# [Data supplied]
──────────
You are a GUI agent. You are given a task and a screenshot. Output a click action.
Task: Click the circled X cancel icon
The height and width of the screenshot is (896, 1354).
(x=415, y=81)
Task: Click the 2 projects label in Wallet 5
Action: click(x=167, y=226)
──────────
# [Requirements]
Rewrite the rows above, changing every "screenshot" to "screen capture" and leaving the rest untouched.

# [Exercise output]
You are a GUI agent. You are given a task and a screen capture. Output a click action.
Task: Click the circled X cancel icon
The height and width of the screen capture is (896, 1354).
(x=415, y=81)
Task: Click the 2 projects label in Wallet 5
Action: click(x=167, y=226)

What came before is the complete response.